I found the treatment of mermaids/ sirens creative and interesting, if pretty creepy and gross. And the characters grew on me. Gemma for being so bold and determined and brave. Harper for being, well, annoying at first, but for having a good heart, one that wants to help the ones she cares about. And because I realized, well, that I was Harper. My family situation might be different, but I’ve said and done some of the same things she said and did word-for-word–and also I like to work at libraries and read at night. It’s difficult to argue that a character is unrealistic when they’ve said and done things exactly like you have in the past. Annoying, I cannot argue about–Harper was a bit of a prat throughout the book, especially in the beginning (which caused me to pause a bit–I hope I’m not that annoying anymore. I am sure I was when I was Harper’s age, though. Parentalized children often are.).
I liked Daniel, for being funny and light hearted and tender, and seeing the good in Harper beneath her holier-than-thou prickly exterior defenses, and not giving up until he could reach the real her. And Alex for being a sweet normal kid, an awkward teenage boy falling in love with a cute girl who happens to have lived next door his whole life. I felt the relationships rang true with how such people really would interact, from the stumblingly awkward first love experiences of Alex and Gemma, to the more mature yet tentative relationship slowly building between Daniel and Harper. The sirens themselves were convincingly creepy too. Decent villains, with a back story that may not have excused their behavior, but did help to explain it.

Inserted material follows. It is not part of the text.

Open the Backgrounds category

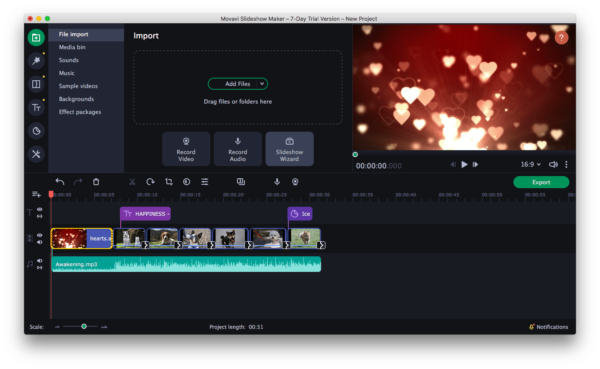76,99
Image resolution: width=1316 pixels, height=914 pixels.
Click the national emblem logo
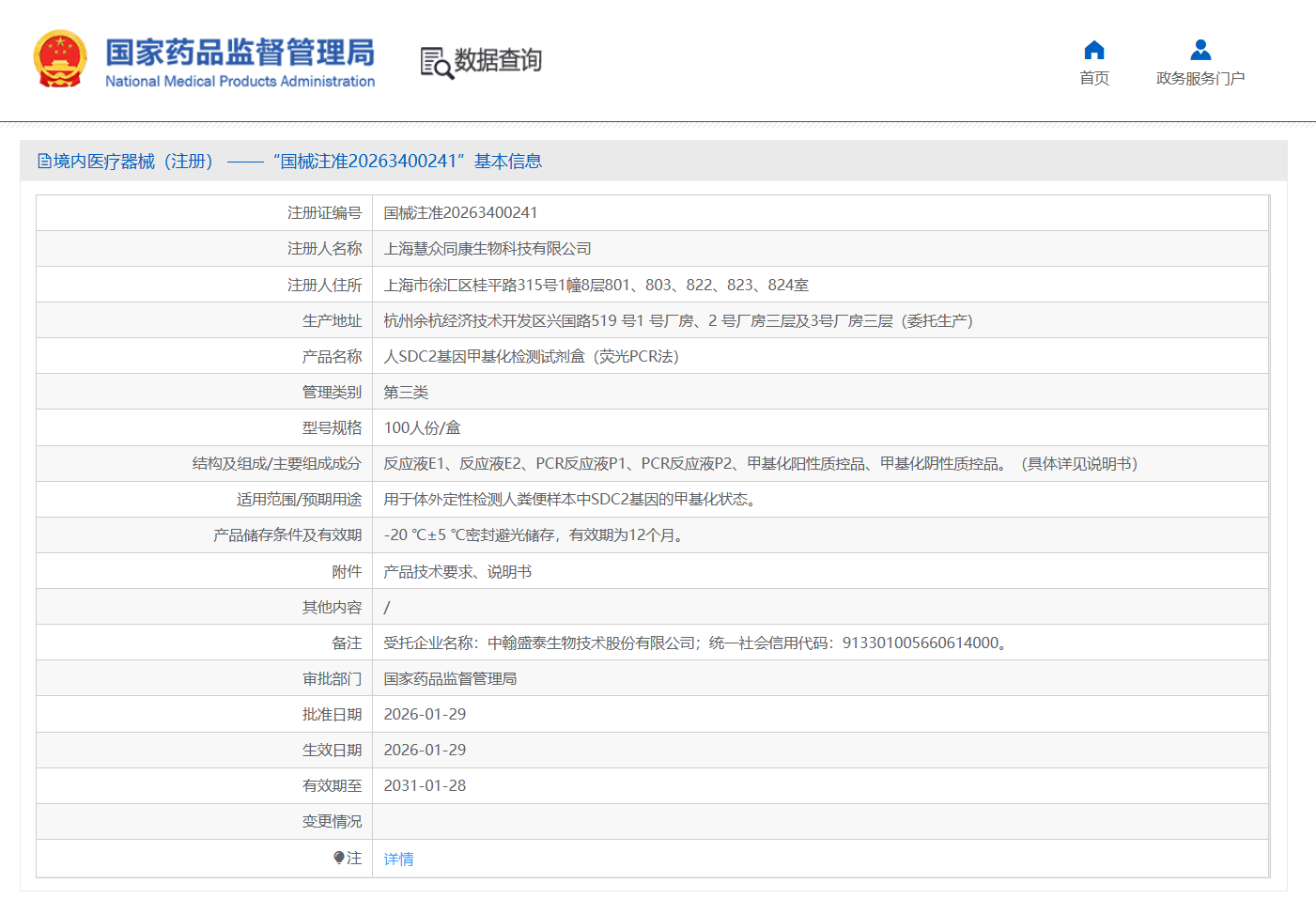coord(60,59)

The supporting characters were pretty one dimensional–Marcy, Harper and Gemma’s mom, etc. I think the author TRIED to develop Brian (Is it just me, or is it weird to hear him constantly referred to in by his first name, even though this is written in third person, and Gemma and Harper call him “Dad”?), but he still felt a bit bland and unsubstantial. Maybe that was the point, a dad so worn out by loss, grief, and responsibility that he’s not really there. I also found his relationship with Harper a bit weird. Not necessarily inappropriate, but certainly not normal (or healthy for Harper, in my opinion).
I don’t care for cliffhanger endings, and this certainly was. And yet, there was a clear breaking point, so I don’t feel as cheated as I have with some books (ahem, the Calling, I’m looking at you.). I will definitely read the next book, to see what happens to Gemma, Harper, Daniel, and Alex. I’m curious to see if Marcy or the parents figure into the story any more, and how Harper and Daniel (and Alex?) intend to fight back against such creepily powerful beings.
So, yes, I’d recommend this book. If you are able to look past some less-than-perfect writing, and just enjoy a diamond in the rough for its better points, I think you’ll enjoy this as much as I did.